= WHAT IS ASKED =
a – Using the mailing-list message, explain why the reply asks for the patch to be dropped from the 5.15-stable tree. Answer in one to three sentences.
b – According to the mailing-list message, in which kernel version was the BPF memory allocator merged?

= TEXT SEGMENT =
———

Hi,
On 1/24/2023 7:33 PM, Sasha Levin wrote:
> This is a note to let you know that I've just added the patch titled
>
> bpf: Always use raw spinlock for hash bucket lock
>
> to the 5.15-stable tree which can be found at:
> http://www.kernel.org/git/?p=linux/kernel/git/stable/stable-queue.git;a=sum…
>
> The filename of the patch is:
> bpf-always-use-raw-spinlock-for-hash-bucket-lock.patch
> and it can be found in the queue-5.15 subdirectory.
>
> If you, or anyone else, feels it should not be added to the stable tree,
> please let <stable(a)vger.kernel.org> know about it.
Please drop it for v5.15. The fix depends on bpf memory allocator [0] which was
merged in v6.1.
[0]: 7c8199e24fa0 bpf: Introduce any context BPF specific memory allocator.
>
>
>
> commit 9515b63fddd8c96797b0513c8d6509a9cc767611
> Author: Hou Tao <houtao1(a)huawei.com>
> Date: Wed Sep 21 15:38:26 2022 +0800
>
> bpf: Always use raw spinlock for hash bucket lock
>
> [ Upstream commit 1d8b82c613297f24354b4d750413a7456b5cd92c ]
>
> For a non-preallocated hash map on RT kernel, regular spinlock instead
> of raw spinlock is used for bucket lock. The reason is that on RT kernel
> memory allocation is forbidden under atomic context and regular spinlock
> is sleepable under RT.
>
> Now hash map has been fully converted to use bpf_map_alloc, and there
> will be no synchronous memory allocation for non-preallocated hash map,
> so it is safe to always use raw spinlock for bucket lock on RT. So
> removing the usage of htab_use_raw_lock() and updating the comments
> accordingly.

———

= INFORMATION SUPPLIED =
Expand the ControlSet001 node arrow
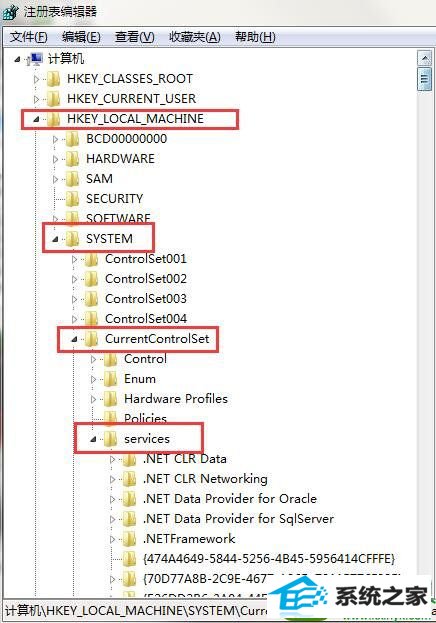Screen dimensions: 436x623 [x=75, y=259]
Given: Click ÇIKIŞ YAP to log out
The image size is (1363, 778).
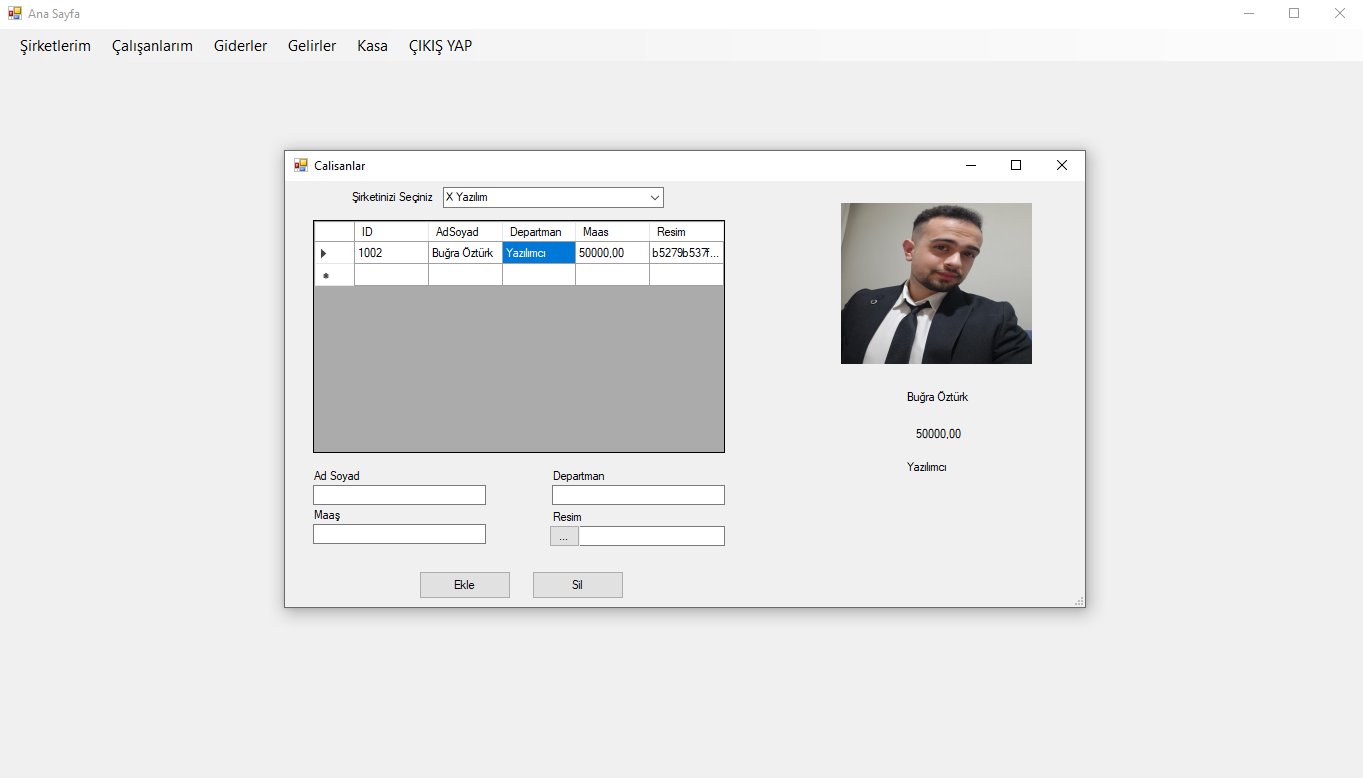Looking at the screenshot, I should tap(440, 46).
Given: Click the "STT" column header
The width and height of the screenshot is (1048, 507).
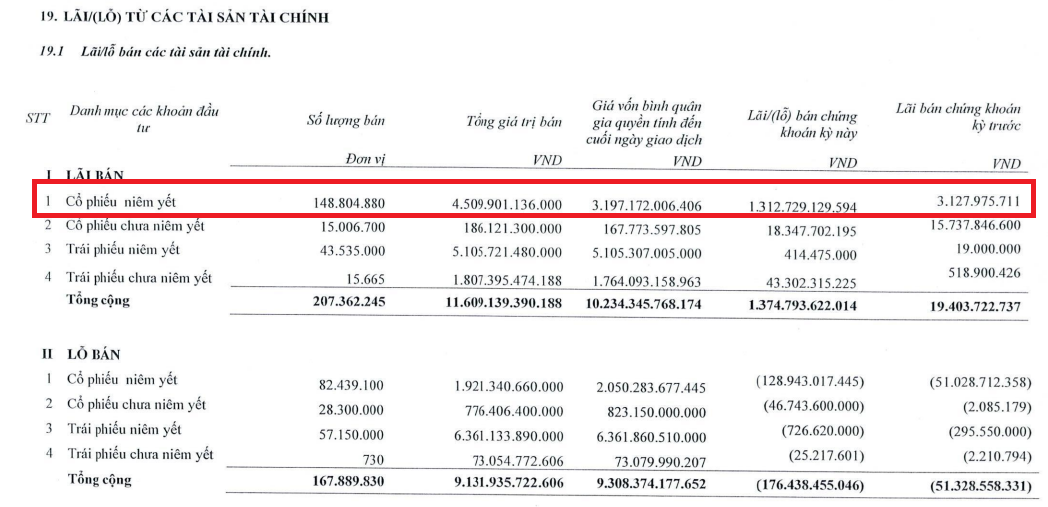Looking at the screenshot, I should (x=38, y=118).
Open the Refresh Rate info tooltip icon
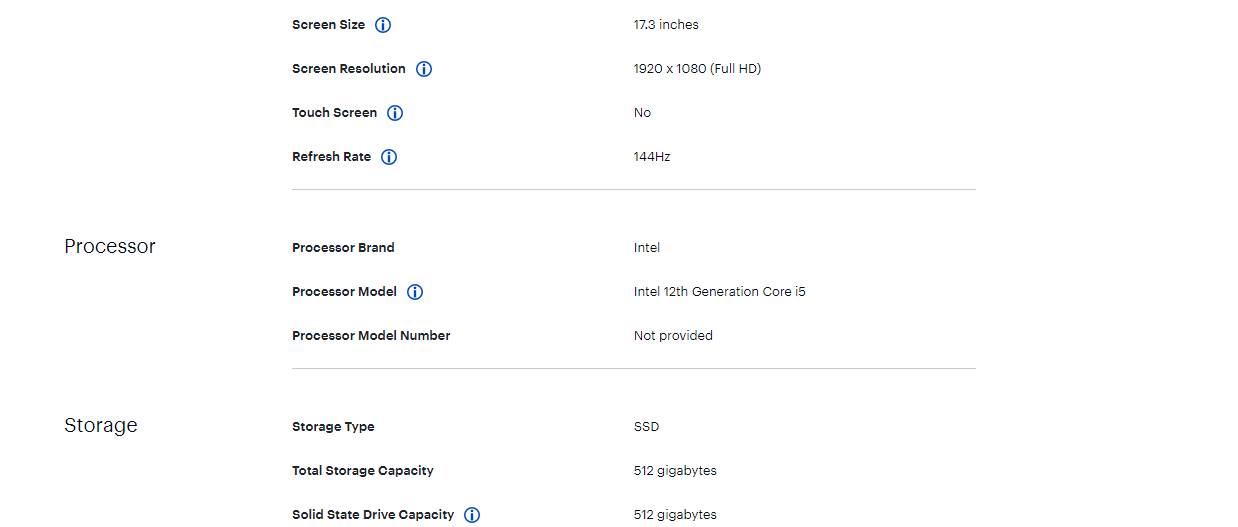 [x=389, y=157]
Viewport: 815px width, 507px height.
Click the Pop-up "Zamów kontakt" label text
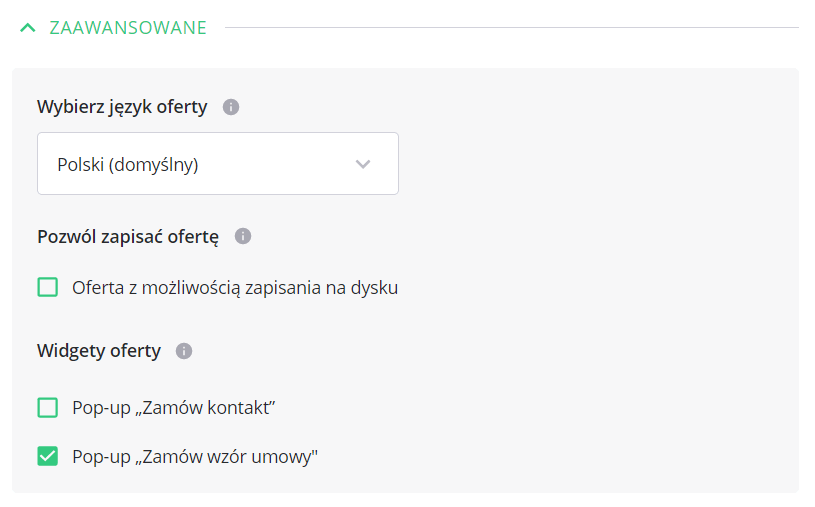click(174, 407)
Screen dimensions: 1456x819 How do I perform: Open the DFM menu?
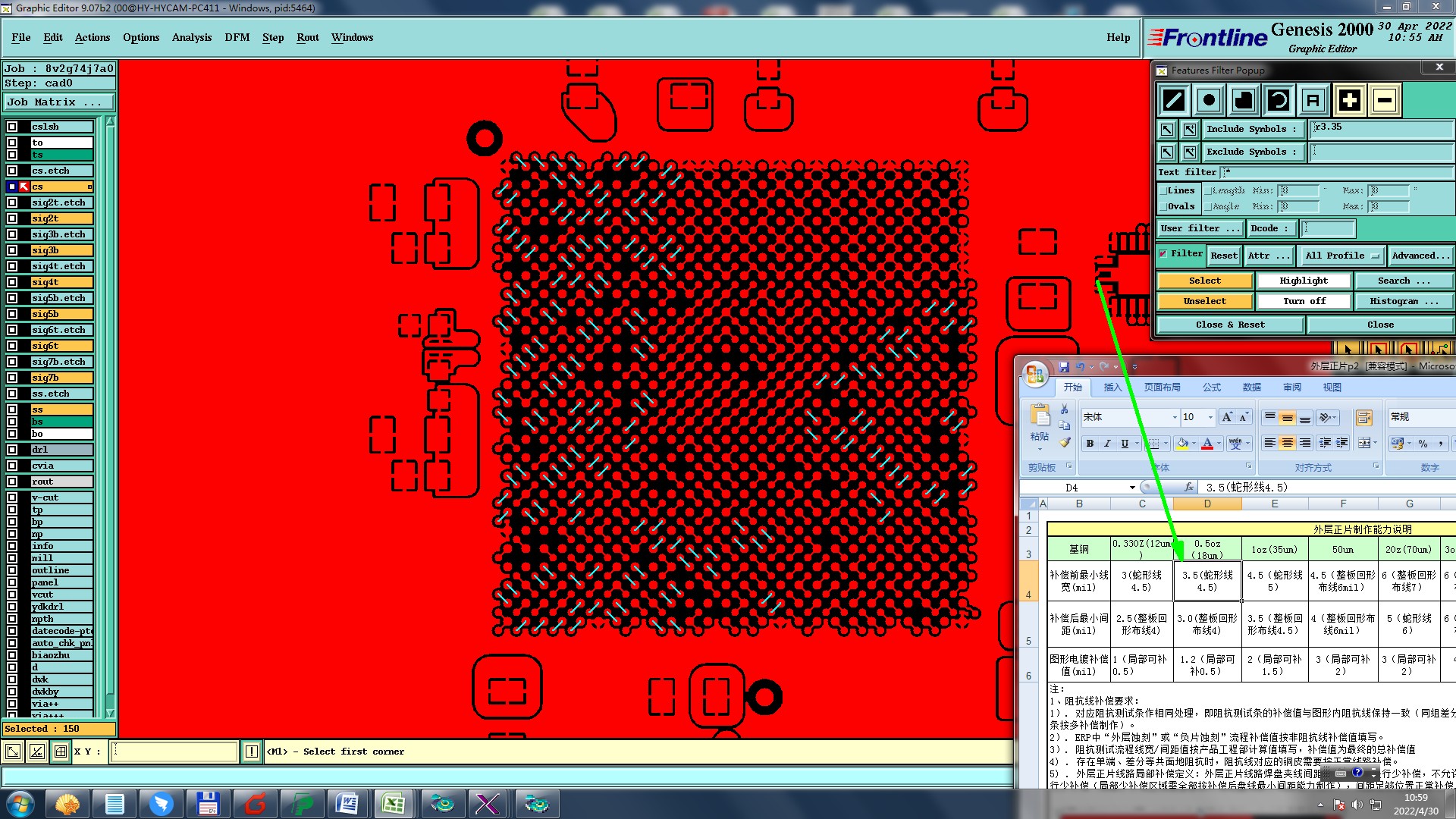click(x=237, y=37)
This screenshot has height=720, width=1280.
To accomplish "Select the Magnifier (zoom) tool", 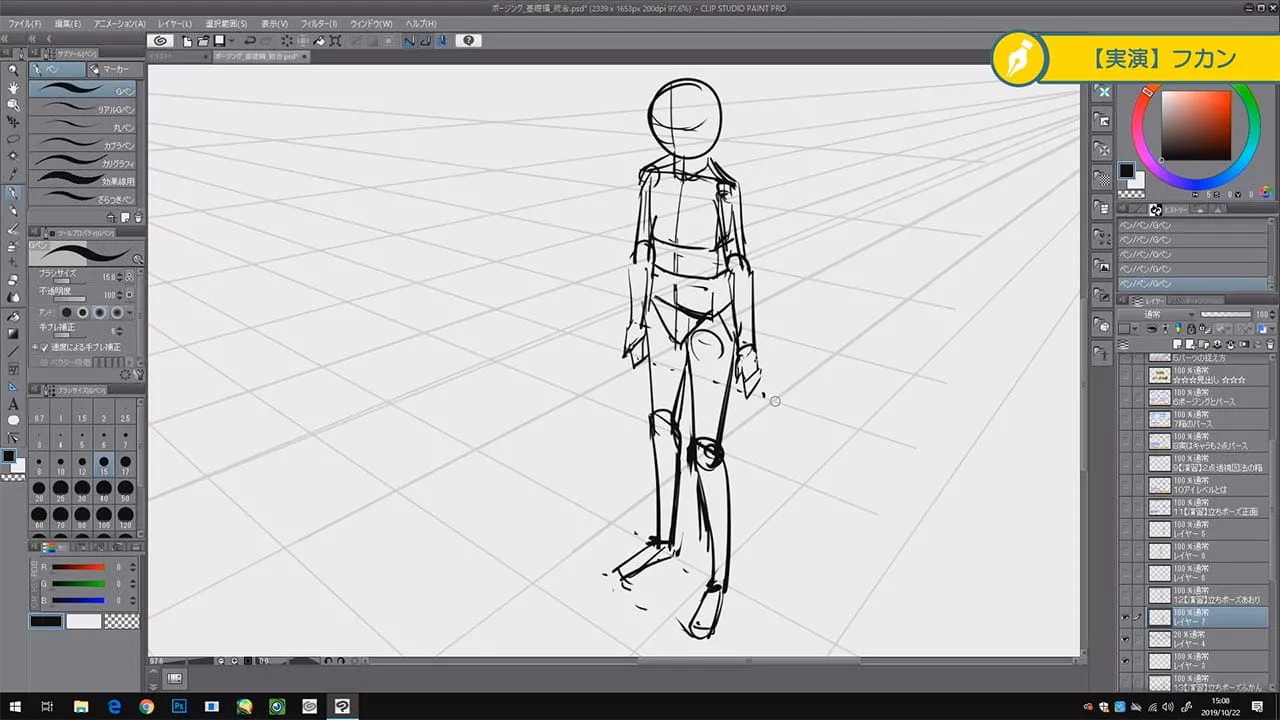I will (x=13, y=70).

———

= CORRECT ANSWERS =
a – The fix depends on the BPF memory allocator, introduced by commit 7c8199e24fa0 ("bpf: Introduce any context BPF specific memory allocator"). That allocator was merged in v6.1, so it is not available in v5.15.

b – v6.1